Smartphones changed how we deal with unexpected app behaviour. With Home button present on almost every smartphone in the early days regular people had a way to get back to familiar territory in an instant, no matter how deep into menus they went or how long a single app was stuck. There was no restart required, no Safe Mode, no data lost. And most of the time Home button was physical so whatever happened with the phone’s software, the button was there and couldn’t ever be taken away. That single button was probably responsible with making more people comfortable with using a computer than all of the Safe Modes of the past 20 years combined. It’s a kind of a safety net that few people admit they need, but almost everyone finds it useful to have.

Moving away from a physical Home button is no small change. Of course today is not 2010 anymore and people are quite used to Android and iOS, and with training wheels coming off buttons done in software are becoming the norm. Personally, something with software buttons such as those on LG phones never felt quite… right? Comfortable? Satisfying? Anyway, on Samsung Galaxy S8 all buttons are virtual, and pressing any of them makes the whole phone vibrate. While this is not a first time that a virtual button is used in Android phones, Samsung has so far stuck to a physical Home button because they understand what it means. This time around, quite literally, there is no place like Home.

Competiton is facing a similar dillema: new Home button on iPhone 7 is not a regular button, but also technically not a virtual one either. It may look like a regular Home button and occupies space where one was present in every iPhone so far, but it does not move or sound like one when the phone is off. It can’t be really pushed; only a part of the phone vibrates in a way that makes it sort of feel like a push.

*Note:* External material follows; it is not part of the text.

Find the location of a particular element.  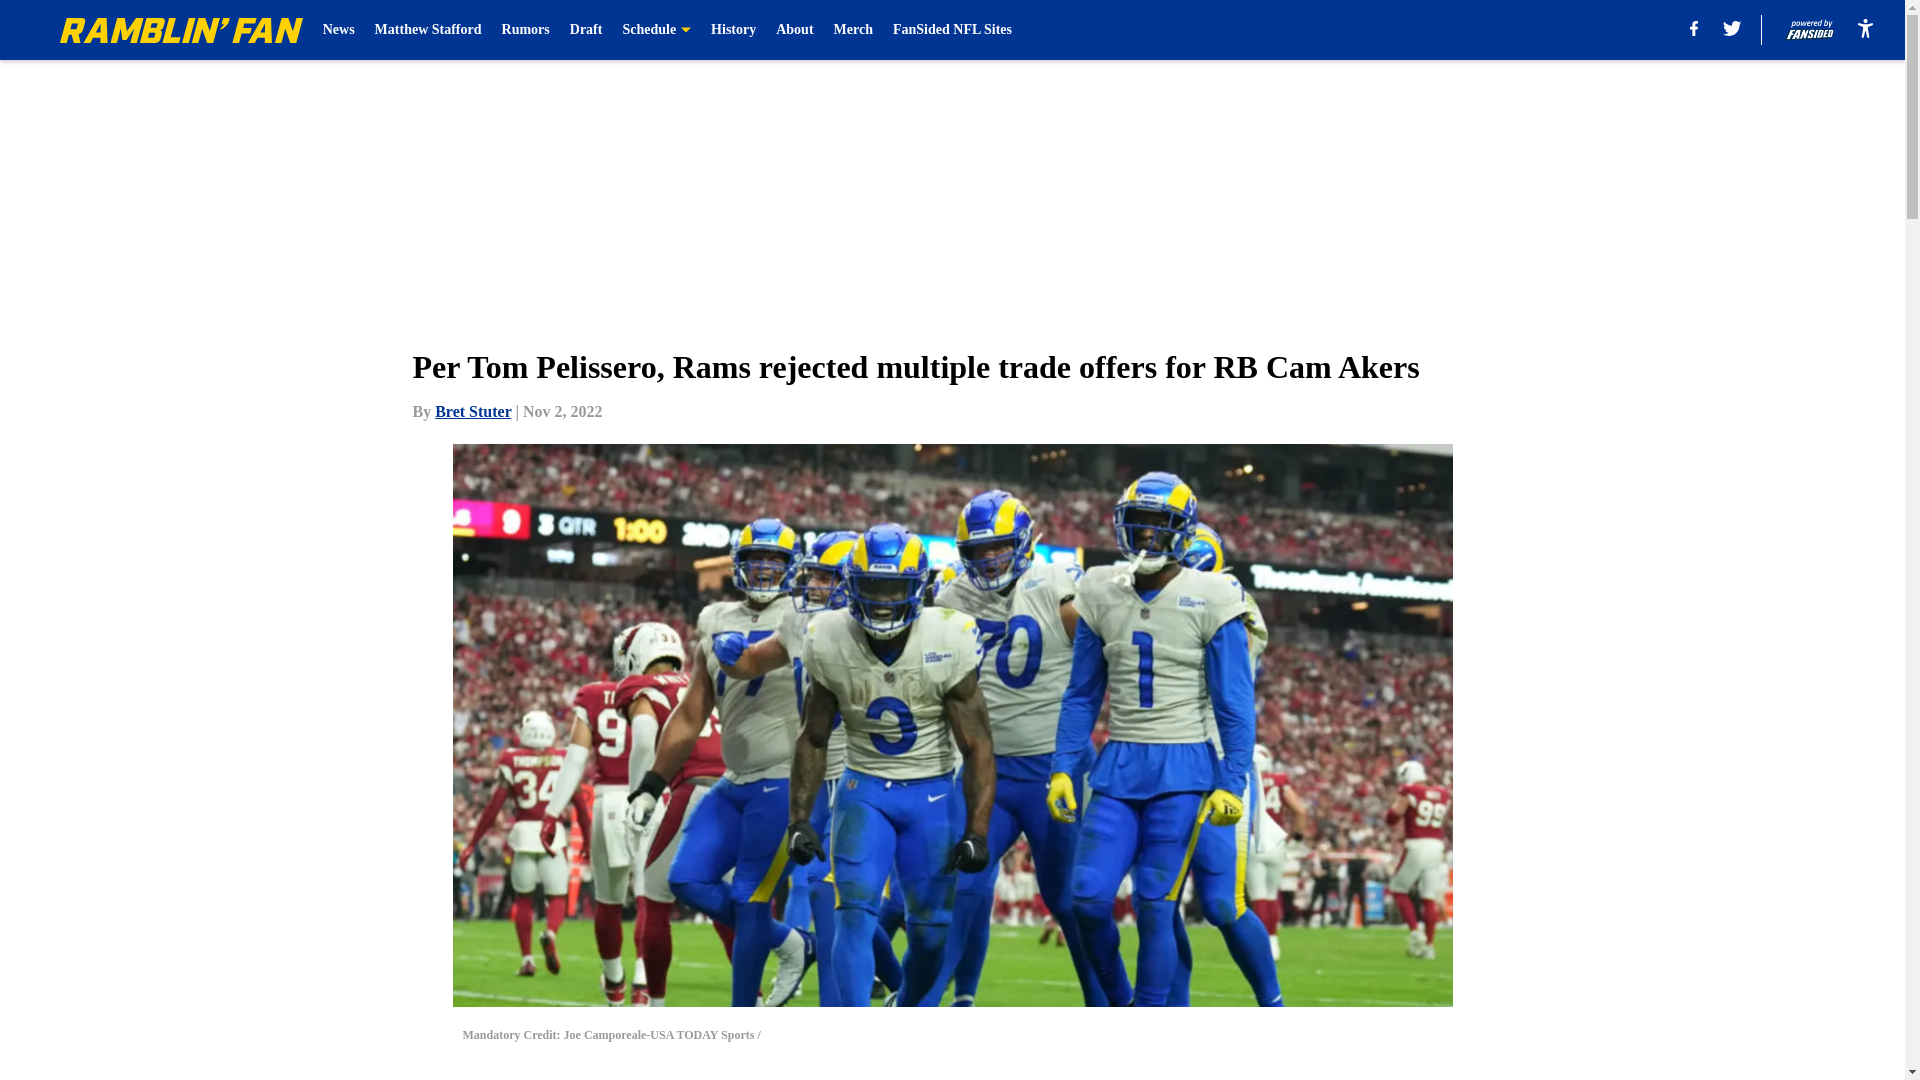

News is located at coordinates (338, 30).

But interestingly enough it also does not feel like a regular vibration engine. It gives the sensation like the bottom portion of the phone is clicking. That is enough to provide us with a couple of hints about the future:

a) Button can be replaced with something more than a button, i.e. any arbitrary area on screen can act both as a “Home button” and other key functions.

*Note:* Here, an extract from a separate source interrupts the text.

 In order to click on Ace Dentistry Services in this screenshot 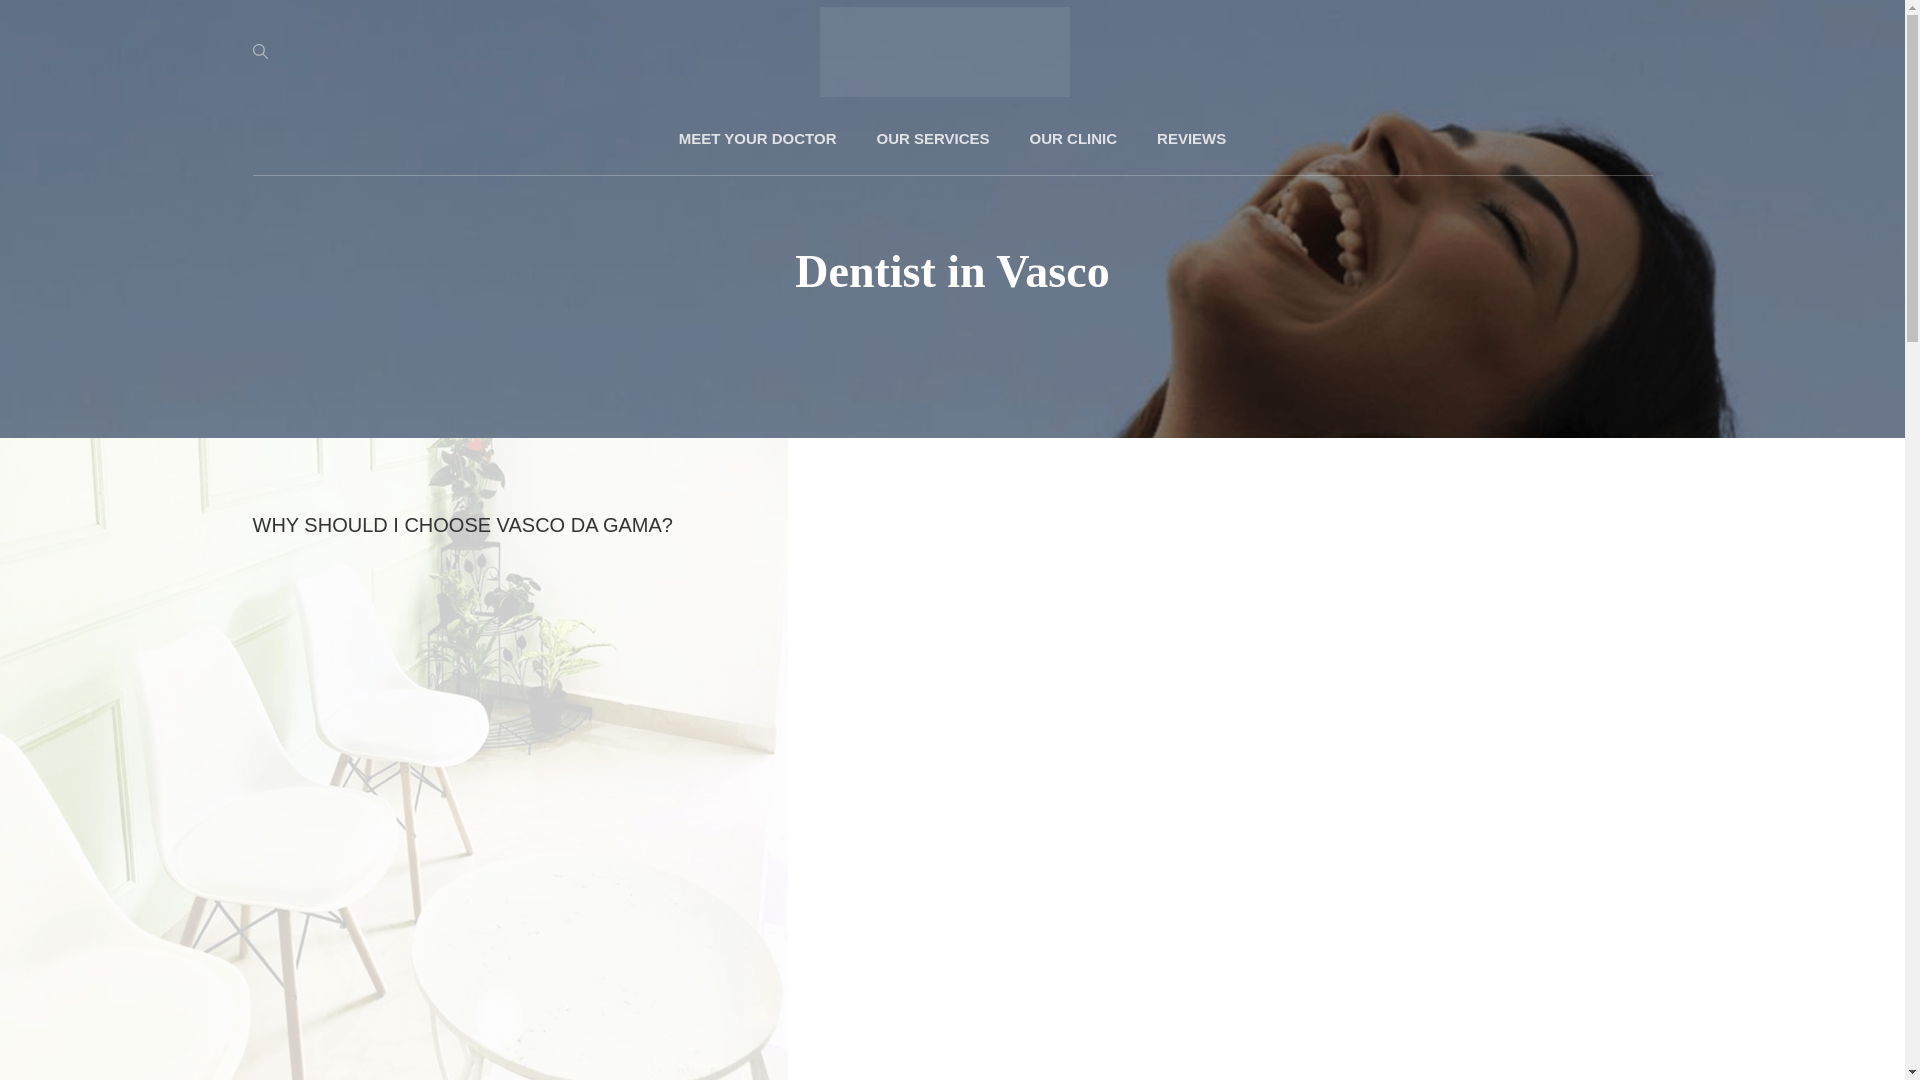, I will do `click(932, 138)`.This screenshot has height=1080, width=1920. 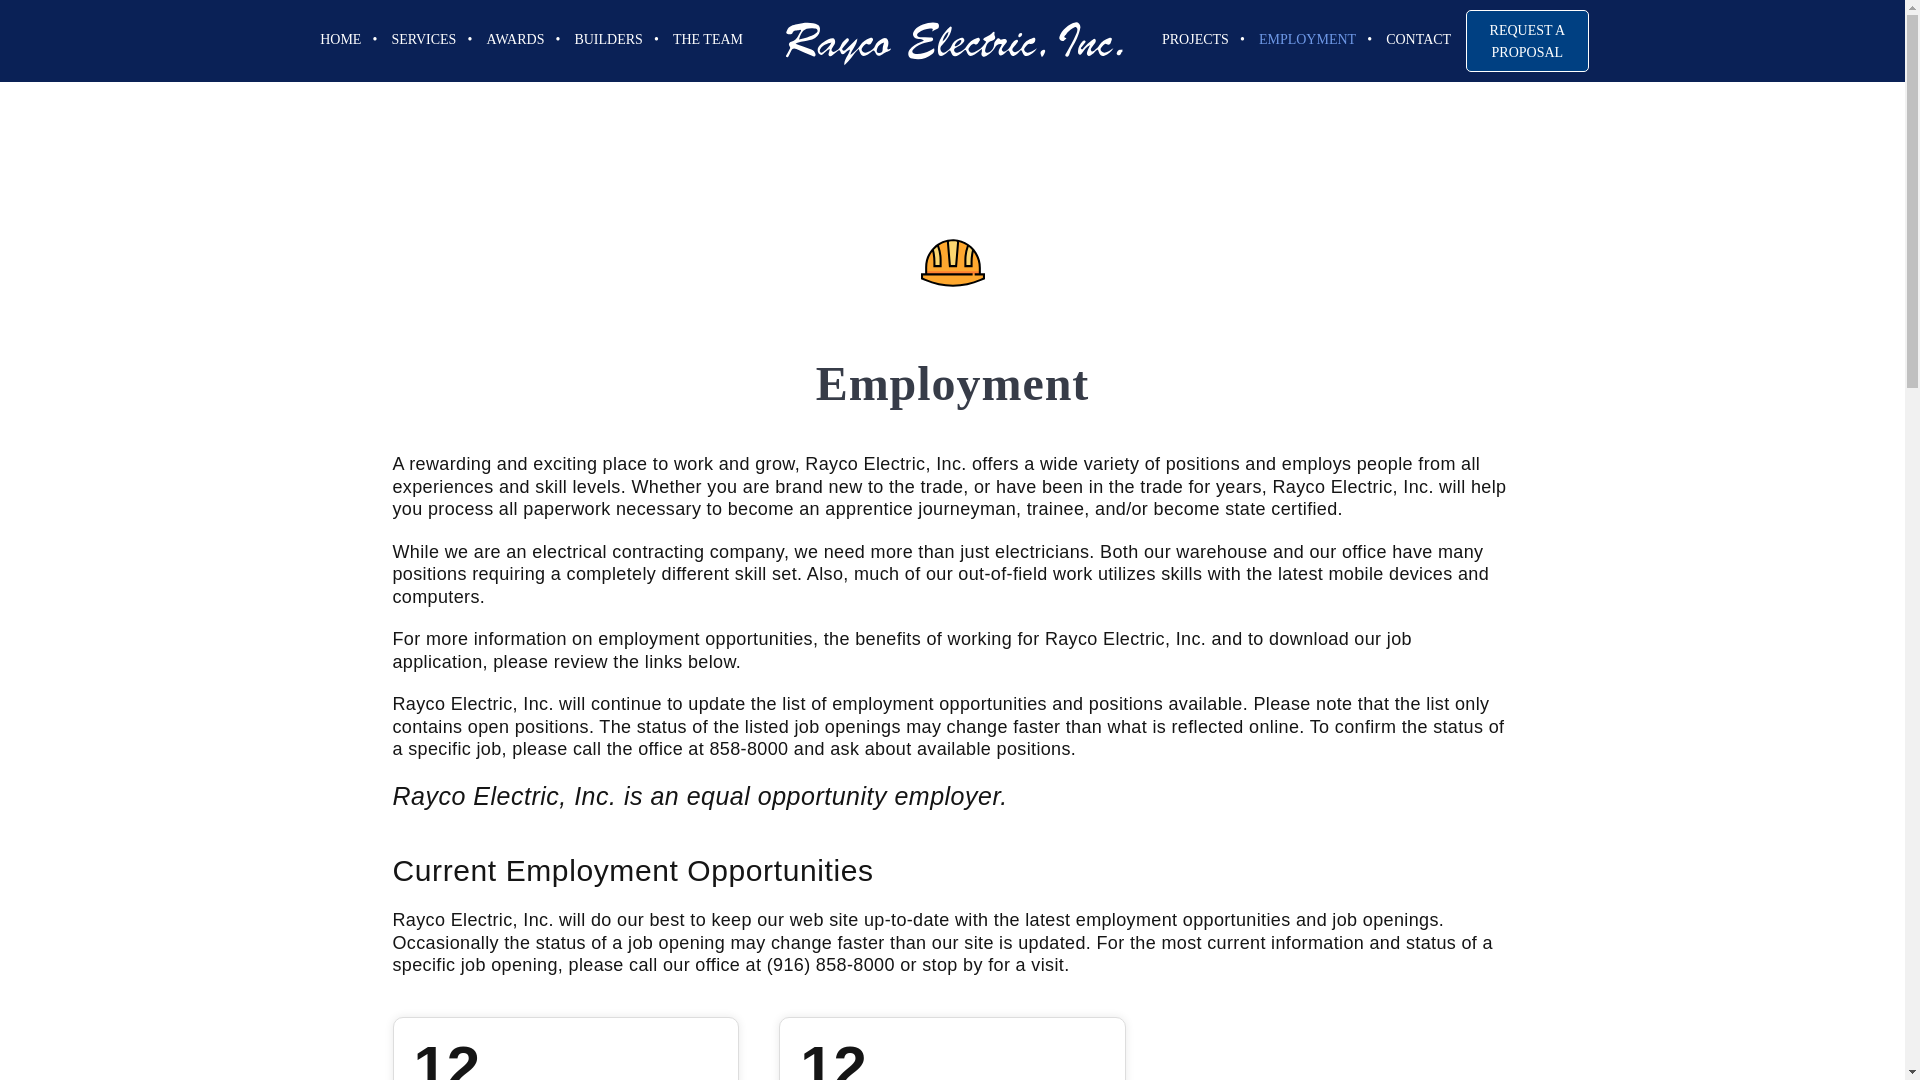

b) “It gives the sensation like the bottom portion of the phone is clicking.” Meaning Apple didn’t make the whole phone feel that way, and when technology is refined enough it will be possible to make any part of the phone feel like clicking. It will be possible to have buttons nowhere and anywhere.

This is what makes the difference between Samsung and Apple approaches most evident. There are a lot of nuances when it comes to making a phone that looks like a huge screen and nothing more; it’s not only about making a huge screen but a lot depends on making it feel right too. Samsung first makes huge display cover almost all of the phone, and then at some point will care about virtual buttons and haptic feedback that feels like Home. Apple is first getting the virtual buttons and haptics to behave exactly as they want them, and will most likely follow up with edge to edge screen.

Chances are that both approaches will result in bezel-free phone in 2017. Both worked so far. “Fill the blanks” captures the headlines and looks innovative because it’s first and it’s impossible to miss; Galaxy S8 pair of phones looks striking in any picture or video. iPhone’s haptic feedback doesn’t translate into photos or videos, but it also doesn’t seem all that great in person at first. It takes some time getting used to. That’s why Galaxy S8 reviews will say that iPhone 7 looks years old compared to Galaxy S8, but there’s a lot more going on under the surface.